Often when posting on this blog, I refer to the general needs of humans. I usually mention food, clothes, shelter, and healthcare. While those four general categories tend to cover the vast majority of what any given human needs, they do not cover everything. I often fail to mention the need to secure one’s retirement.
For example, if a working man earns enough income to pay for just his current food, clothes, shelter, and healthcare, we cannot truthfully call that man self-sufficiently non-poor, because that man will one day lose his ability to work. He needs to earn enough now to pay for his living expenses later, when he retires.
To accurately measure the cost of living, we must include the cost of maintaining a proper retirement fund.

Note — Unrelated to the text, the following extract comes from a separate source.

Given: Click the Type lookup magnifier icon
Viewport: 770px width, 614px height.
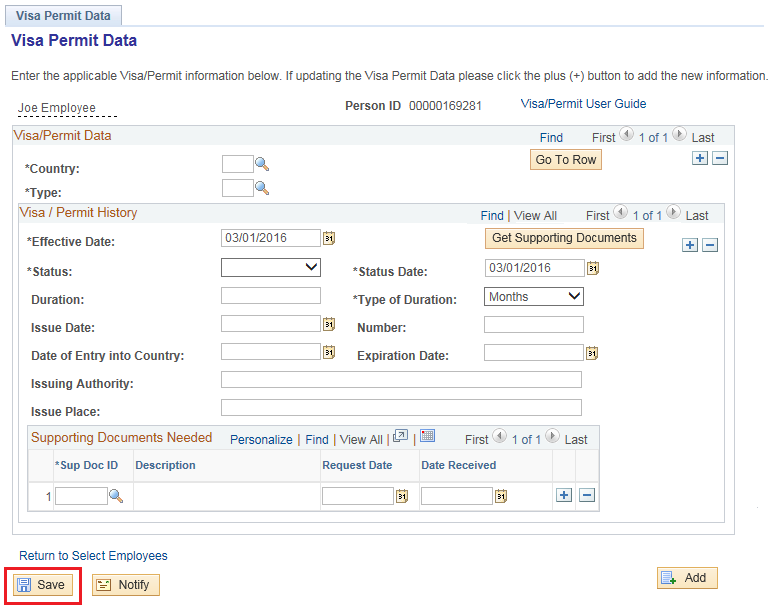Looking at the screenshot, I should pyautogui.click(x=262, y=188).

These retirement costs could come in many forms, just as housing costs can come in many forms (e.g. rent vs. mortgage payments). For example, a person may own a retirement account in a bank or a 401K. In another example, a person may buy some type of retirement insurance, where the person pays a fee to a company during the person’s working life, and the company pays the person for the remainder of their life after retirement. In yet another example, some cultures make it so the younger generation of a family takes care of the older generation of that family; the costs remain essentially the same.
When calculating a general cost of living, we can of course find the basic price for the general costs of securing one’s retirement. In other words, we don’t need to worry so much about each specific way to secure one’s retirement. In analogy, we use a general cost of food to calculate the cost of living, we don’t worry about the specific store from which any given person may buy their food.